Pielęgniarki ze szpitala przy al. Kraśnickiej w Lublinie są oburzone propozycją zmian w wynagrodzeniach
Lekarzom dyrektor szpitala zaproponował dodatki za dyżury w wysokości 257 zł brutto w dni powszednie, 470 zł w soboty i 625 zł – w niedziele i święta. Pielęgniarki miałyby dostawać dodatki do pensji wypłacane co miesiąc od 1 kwietnia do 31 grudnia. Pracujące na trakcie operacyjnym i oddziale anestezjologii – 179,5 zł brutto, a zatrudnione na pozostałych oddziałach – 129,5 zł brutto.
– To ewidentna dyskryminacja! – oburza się jedna z pielęgniarek ze szpitala przy al.
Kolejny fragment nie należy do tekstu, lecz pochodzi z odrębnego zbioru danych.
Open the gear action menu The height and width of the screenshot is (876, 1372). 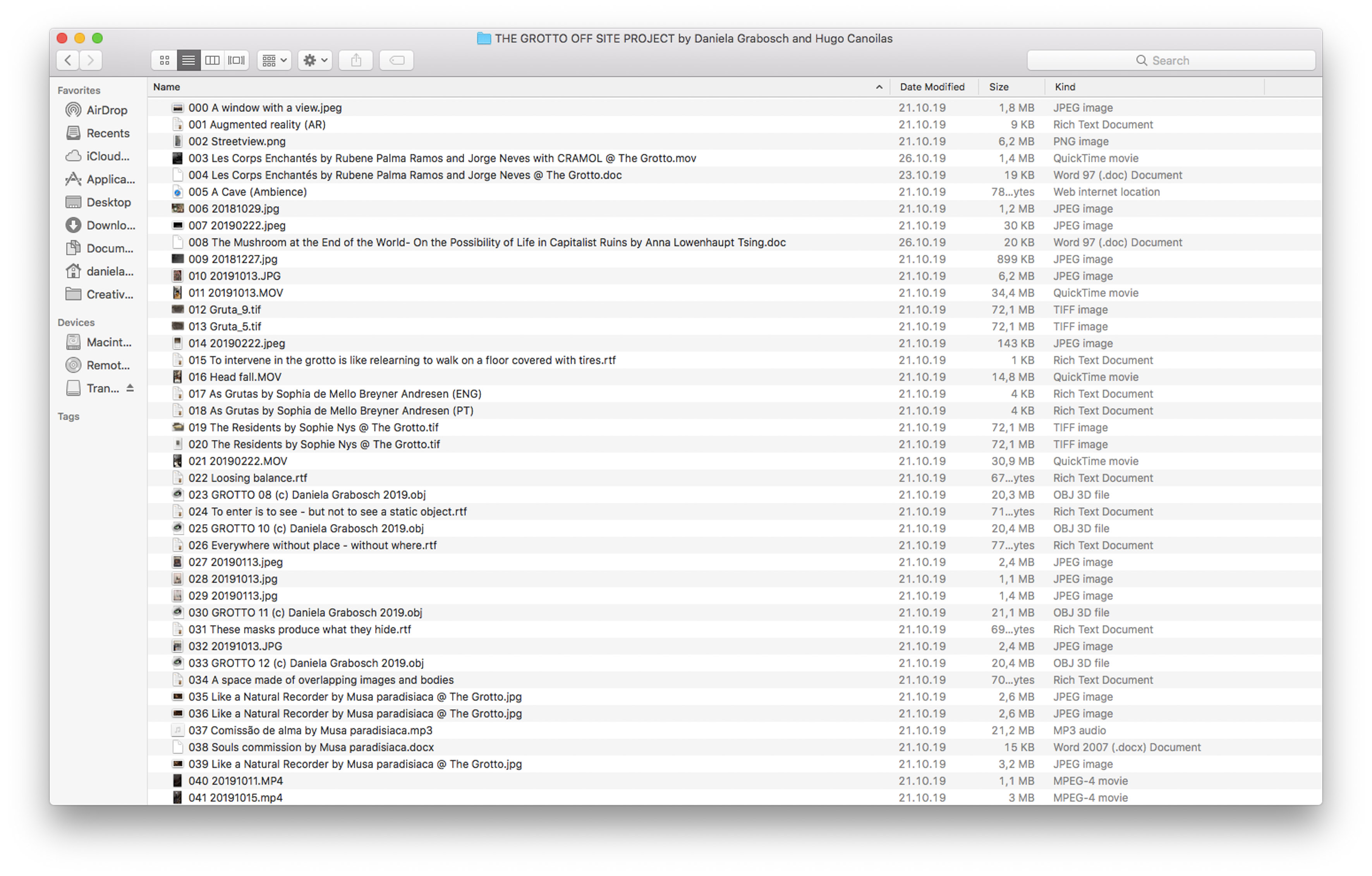click(x=315, y=60)
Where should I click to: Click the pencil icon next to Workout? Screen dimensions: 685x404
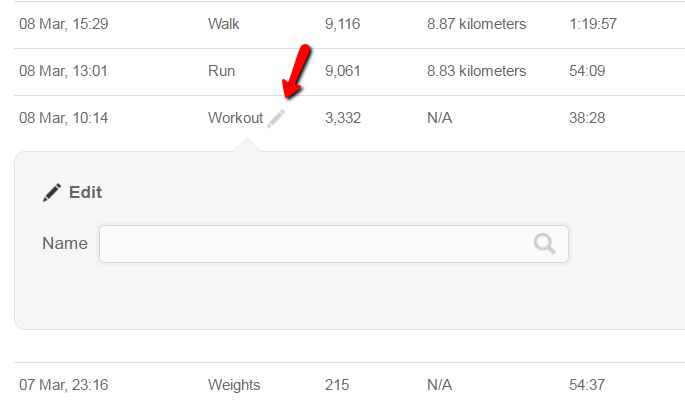(277, 118)
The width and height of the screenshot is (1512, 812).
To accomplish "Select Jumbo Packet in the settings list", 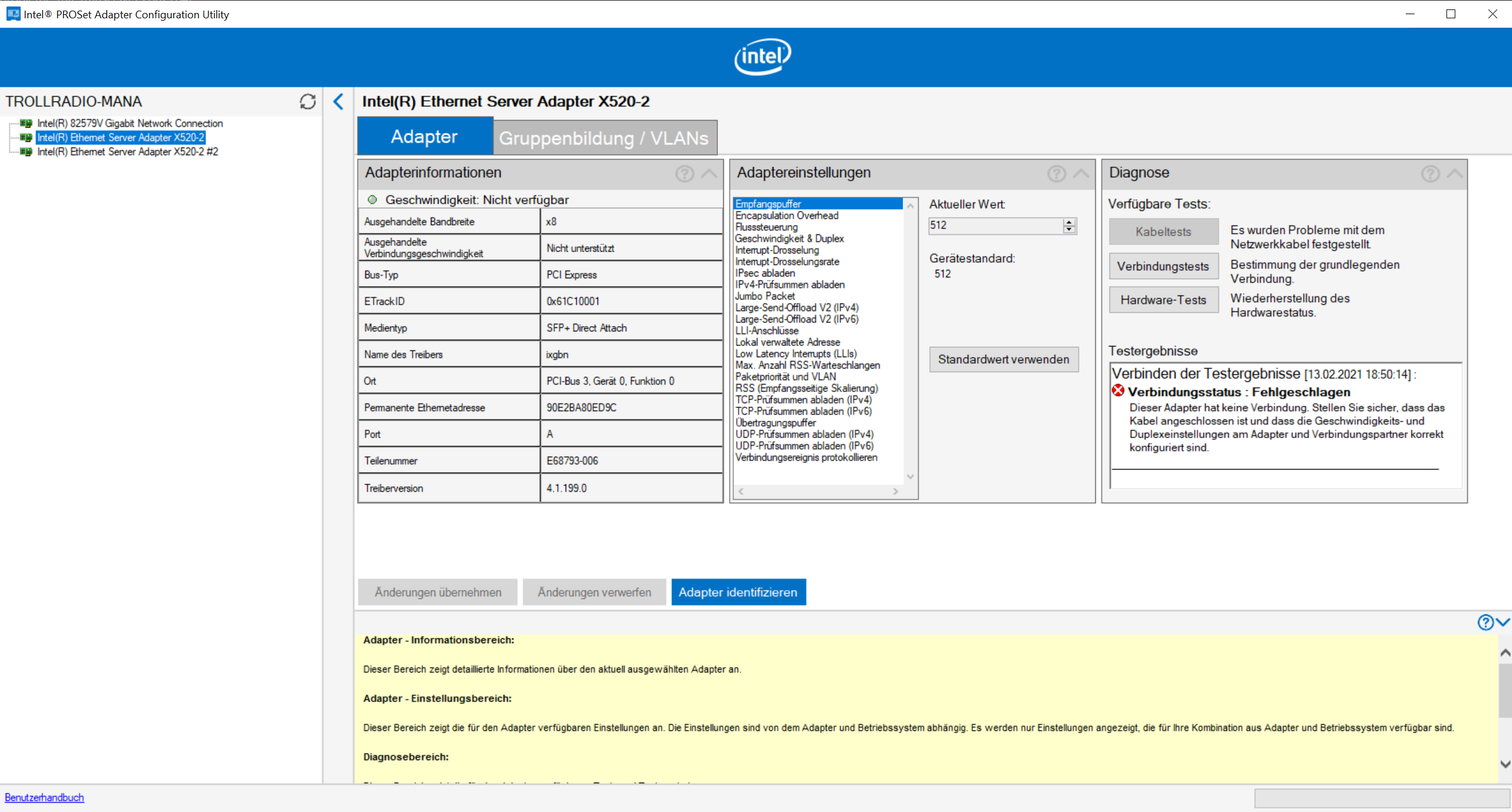I will click(765, 296).
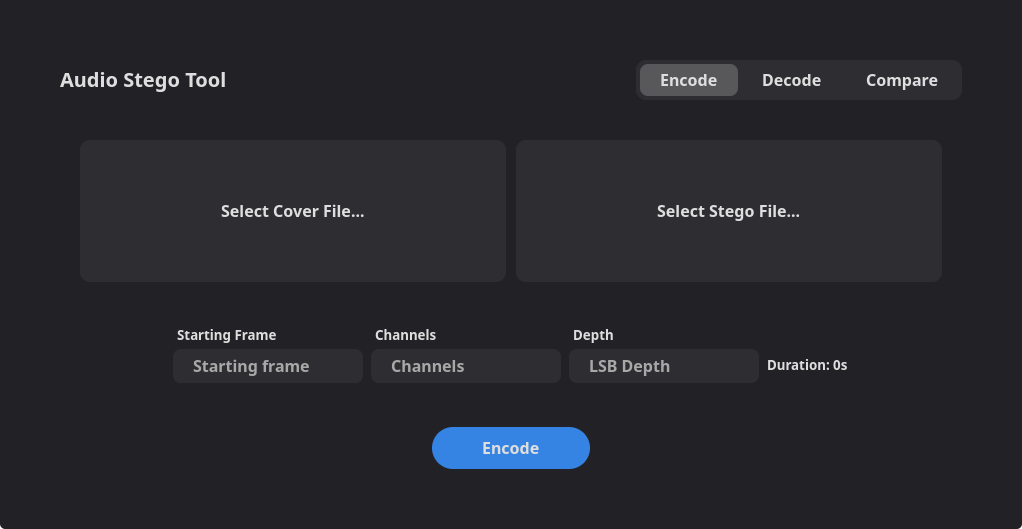Click the Depth label above field

point(593,335)
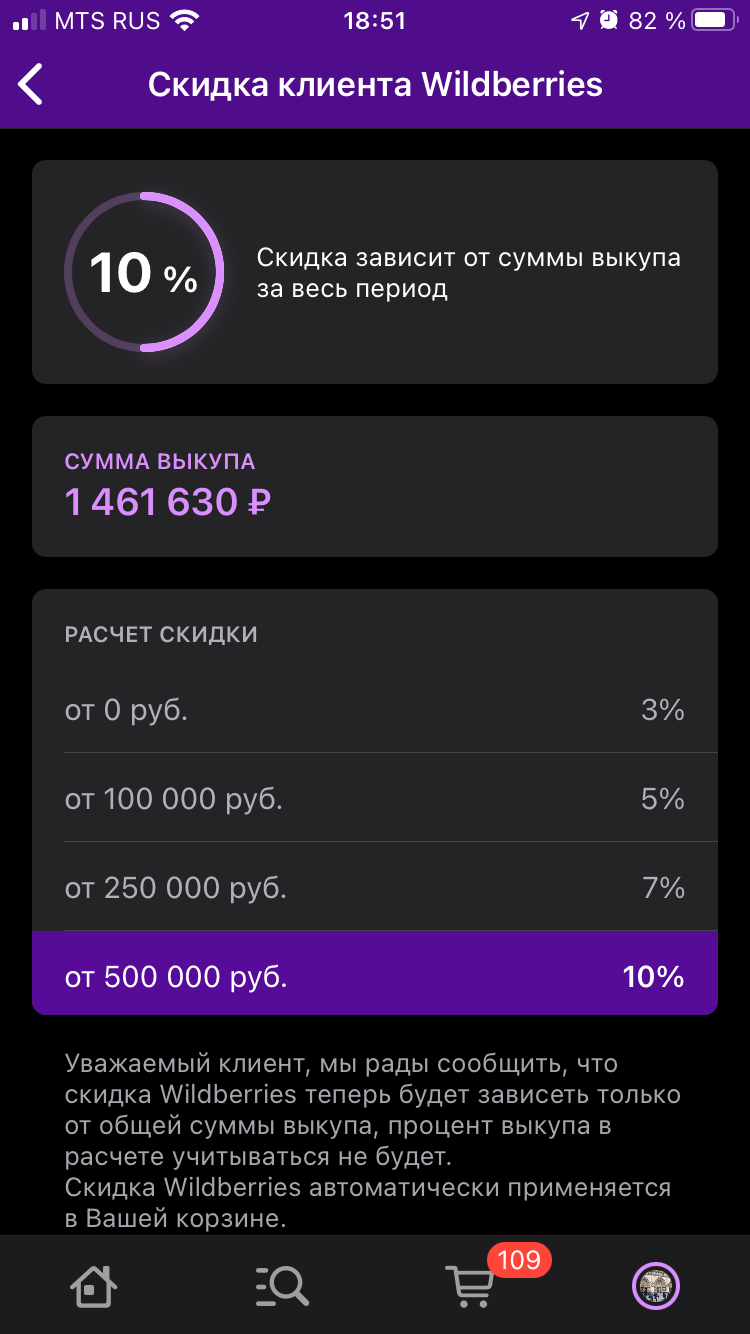
Task: Open profile avatar in bottom bar
Action: tap(656, 1285)
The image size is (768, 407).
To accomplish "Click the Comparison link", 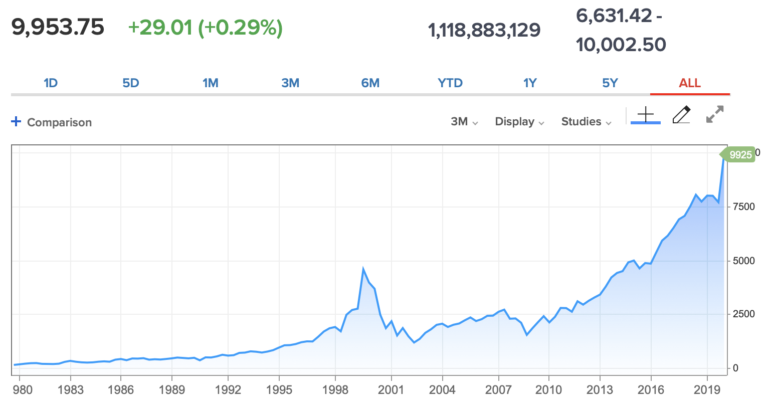I will click(59, 122).
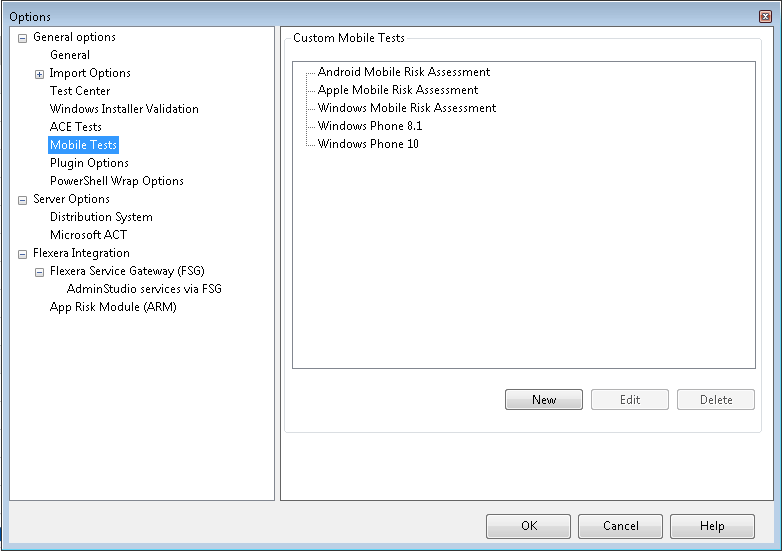Select AdminStudio services via FSG
Screen dimensions: 782x551
click(144, 289)
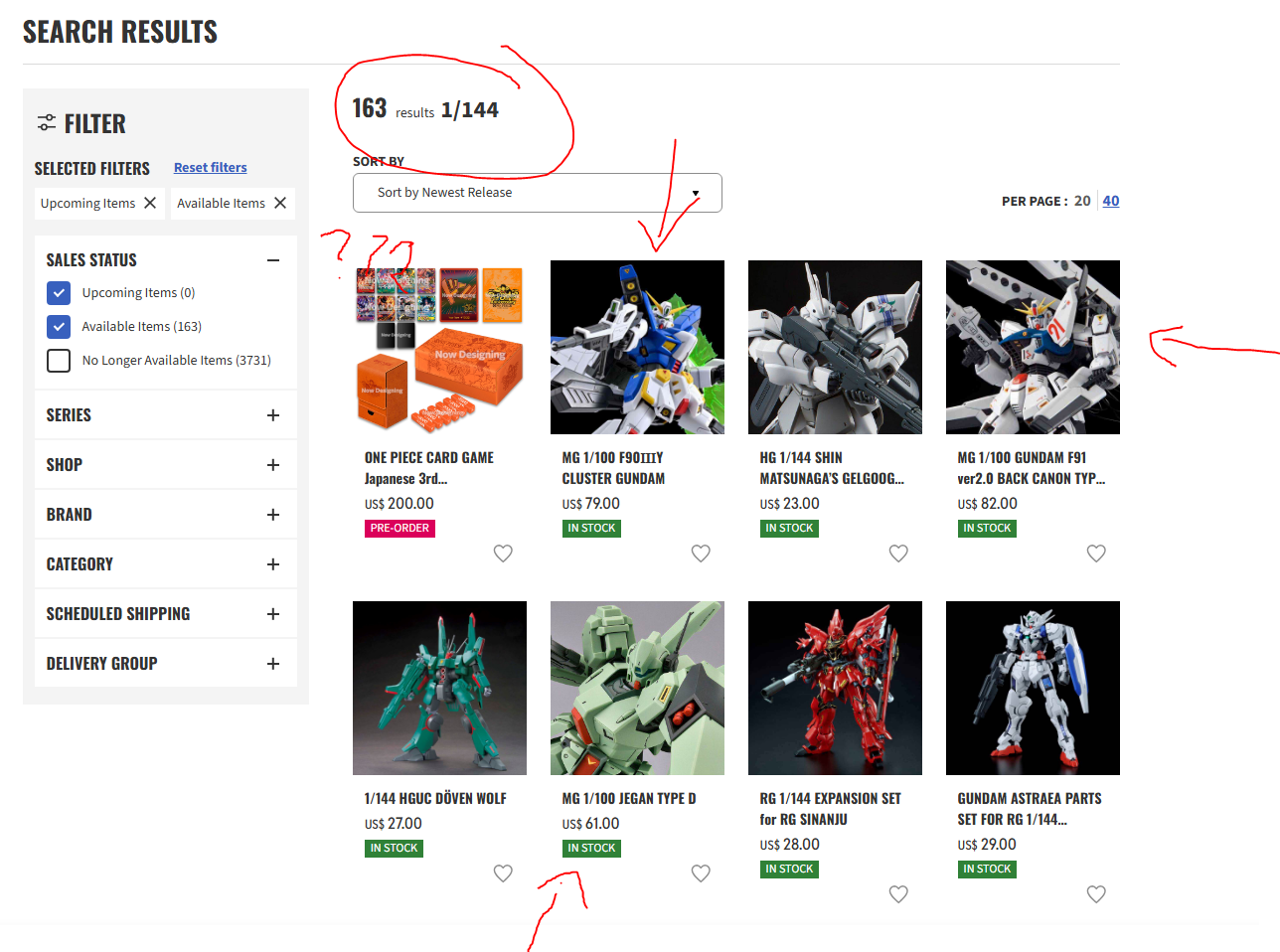Click heart for Gundam Astraea Parts Set
The width and height of the screenshot is (1280, 952).
pos(1096,894)
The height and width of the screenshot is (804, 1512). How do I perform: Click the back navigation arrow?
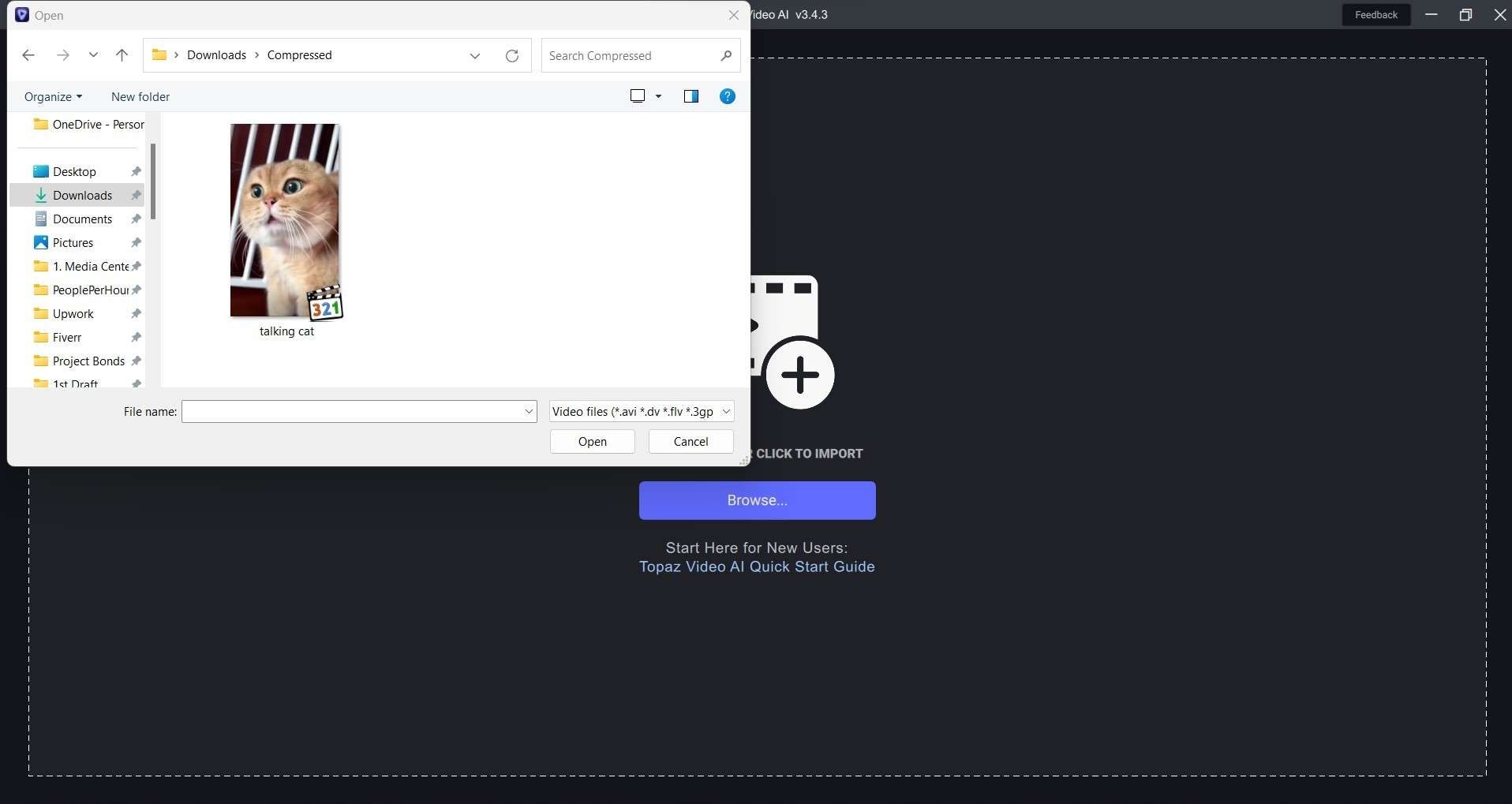tap(28, 54)
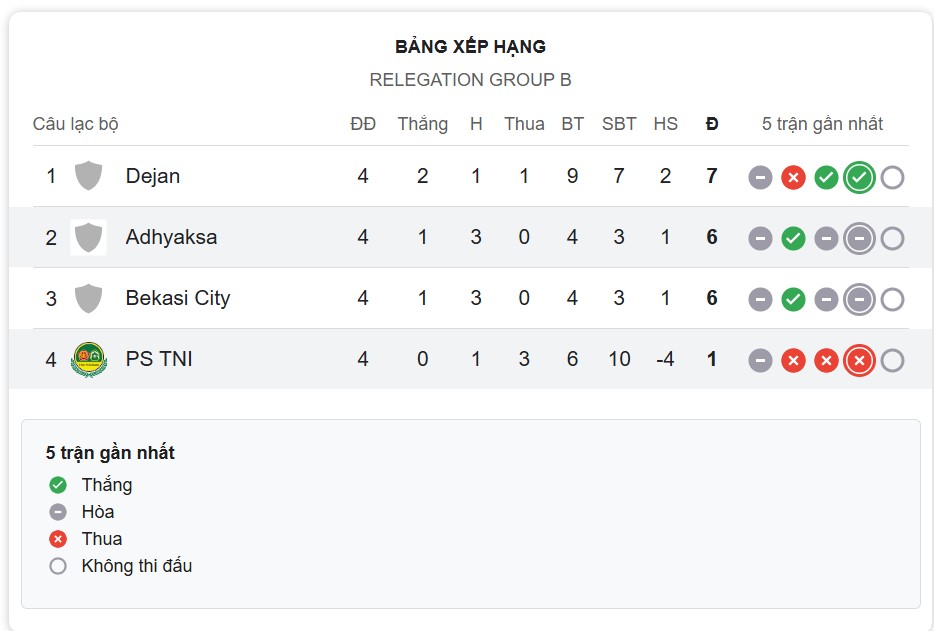The image size is (934, 631).
Task: Open the Bekasi City club link
Action: (x=178, y=298)
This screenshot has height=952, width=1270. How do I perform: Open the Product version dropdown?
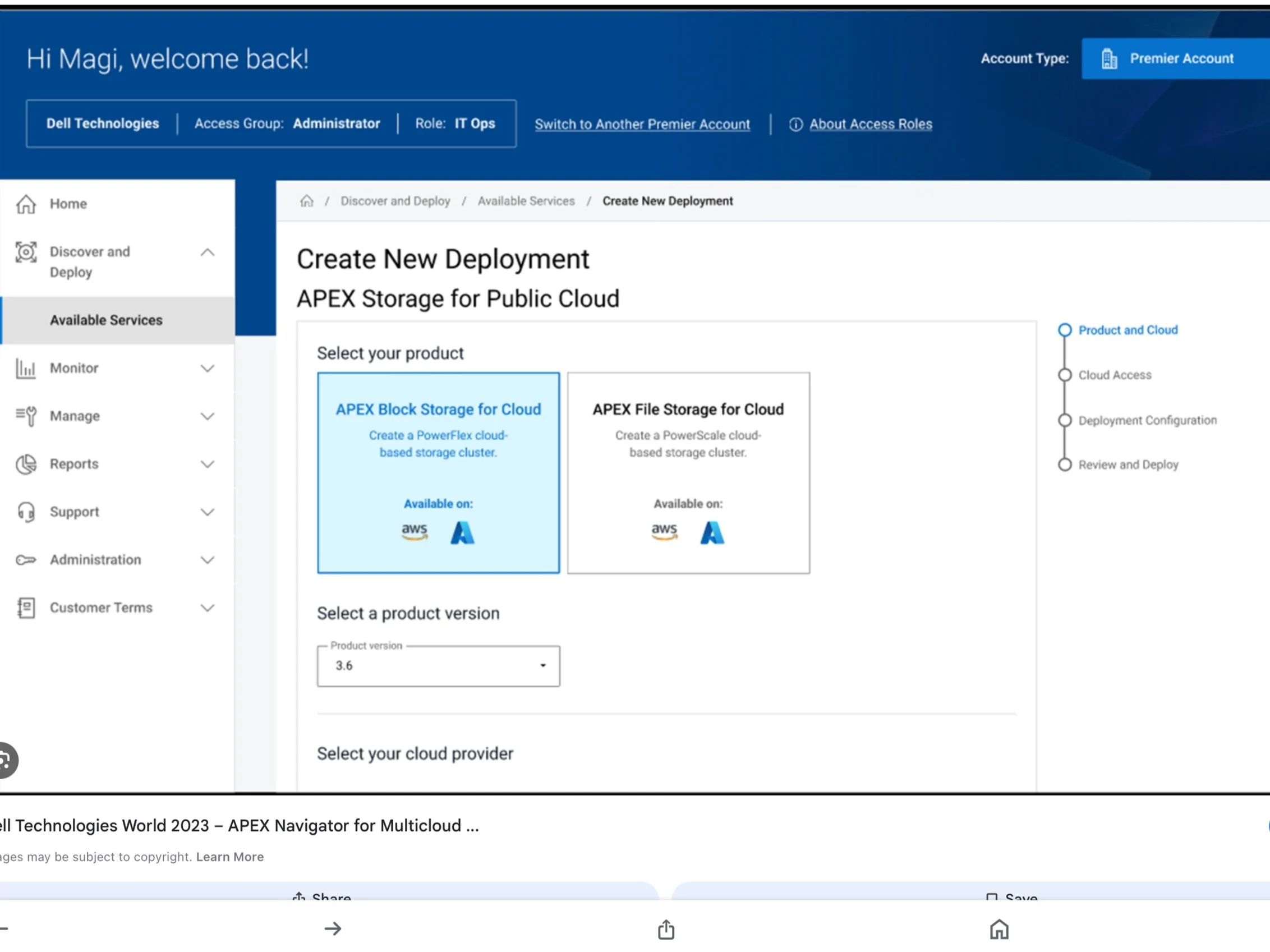[x=438, y=665]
Kraśnickiej. – Pracujemy tak ciężko, jak lekarze i mamy równie odpowiedzialną pracę. Na pewno nie zgodzimy się na takie zmiany – podkreśla inna pielęgniarka.
Pielęgniarki chcą spotkać się w tej sprawie z marszałkiem województwa.
– To nie ja tworzę dysproporcje. Propozycje dla lekarzy wynikają z zapisów porozumienia, które zostało zawarte w lutym między Porozumieniem Rezydentów a ministrem zdrowia – tłumaczy Gabriel Maj, dyrektor szpitala przy al. Kraśnickiej. – Z kolei pielęgniarki, oprócz zaproponowanych przeze mnie dodatków, dostaną też kolejną transzę tzw. zembalowego (w wysokości 400 zł brutto – red.). Przedstawiłem propozycje organizacjom związkowym i czekam na ich stanowisko – dodaje.
Sprawa ciągnie się od połowy grudnia. Pielęgniarki i lekarze weszli wtedy w spór zbiorowy z dyrekcją, bo chcą zmiany warunków czasu pracy i wyższych wynagrodzeń. Zastrzeżenia pracowników dotyczą też organizacji pracy w szpitalu.
– Gdybym zgodził się na realizację tych postulatów, w skali miesiąca oznaczałoby to koszt 11,5 miliona złotych, czyli prawie tyle ile wynosi miesięczny dochód szpitala – tłumaczył dyrektor Maj.
Spór zbiorowy jest nadal na etapie negocjacji. Strony nie podpisały protokołu rozbieżności.